На физиономии Энди отразилось приятное удивление.
– Правда? Так вы набожный человек, церковь посещаете?
– В настоящее время нет. Но не проходит и дня, чтобы я не думал, как Иисус умер на кресте. Потому что, давайте будем откровенны, Энди, он ведь умер, чтобы нас всех спасти. Фантастический парень, честное слово.
Констебль совершенно размяк.
– Да, он нес крест. Свой собственный крест. Подумать только.
– Вот и я о том, – распалился Билли. – Весил, наверное, не меньше тонны, а?
На лицо Энди села муха. Он ее смахнул.
– Ну что же. Тогда я должен извиниться. Священник, по всей видимости, ошибся. Я так ему и скажу, помяните мое слово.
Шаркая к двери, Энди, насколько возможно тактично, старался объяснить, что священник хорошо известен своей ненавистью ко всему роду человеческому. Его безразличие к больным и нуждающимся давно стало притчей во языцех. Он отказывался венчать тех, кто не посещал его церковь, и даже критиковал прихожан за то, что кладут слишком много цветов на могилы родных, считая, что от этого церковный двор выглядит неопрятным. На самом деле каноника Фиппса не любит никто за исключением его жены и епископа Сен-Олбанского.

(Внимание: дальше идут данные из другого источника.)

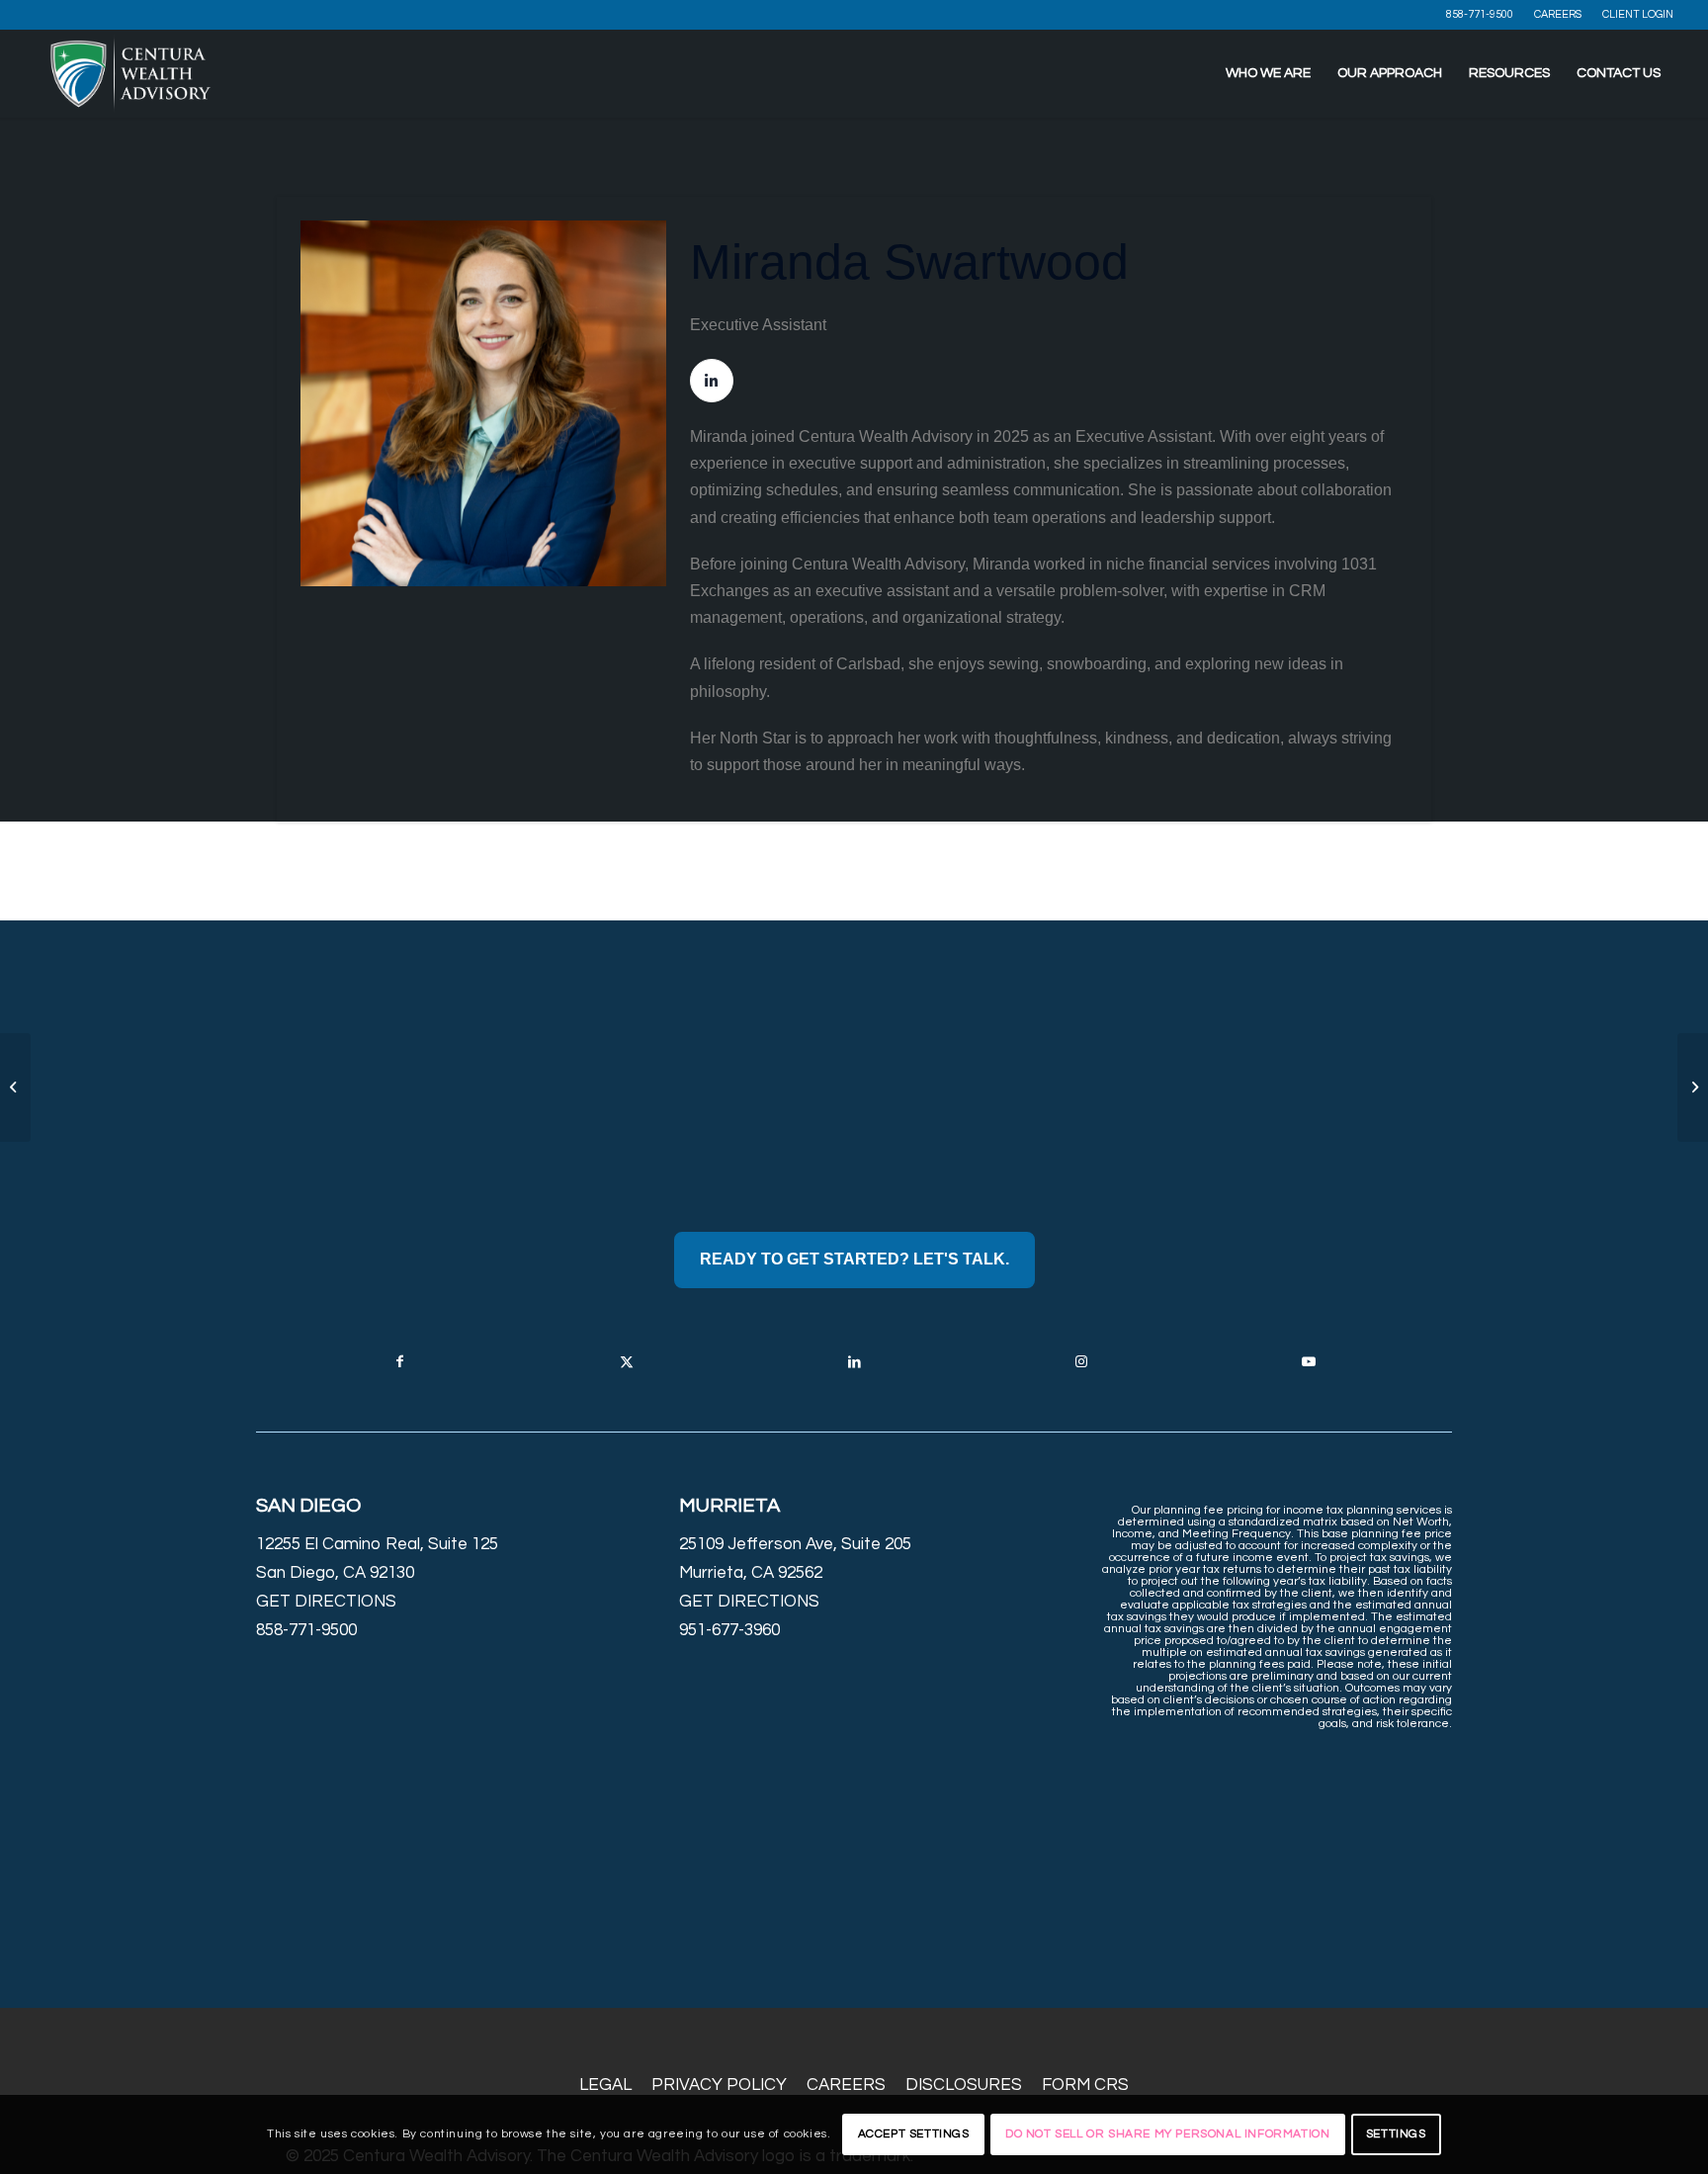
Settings (1396, 2134)
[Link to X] (626, 1362)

У двери Энди заверил Билли, что если он захочет хорошо провести воскресенье, то пусть заглянет в молитвенный дом самого констебля, баптистскую церковь в Бедфорде.
Когда Энди шел к машине, Билли крикнул ему:
– Да пребудет с вами Господь.
Тони был невысокого мнения о себе: он слишком хорошо знал людей. Но он не был совершенно черствым и, когда поздно вечером приехал домой, никак не мог отделаться от мыслей о неприятностях Билли. Вид у Билли был измученный. Жизнь ему не в радость, и не без причины.
Бестактно было бы пересказывать Билли эту историю, но два года назад Тони вызвали на место несчастного случая. Под поезд на линии Бакстон попал мужчина, колеса прошли прямо по нему, ему оторвало руку. Но перед смертью бедолага рассказал Тони, что под поезд его сбросили с моста люди Малькольма Пономаря.
Если бы Тони мог помочь Билли, не навлекая опасности на себя самого, обязательно бы это сделал.
Свет одинокой лампочки в коридоре подсказал Тони, что его жена уже легла. Хорошие новости. Предвкушая часок отдохновенного кайфа перед сном, он достал полиэтиленовый пакетик с остатками кокса из бардачка своего «воксхолл кавальер». Потом запер машину и неторопливо двинулся по подъездной дорожке к крыльцу.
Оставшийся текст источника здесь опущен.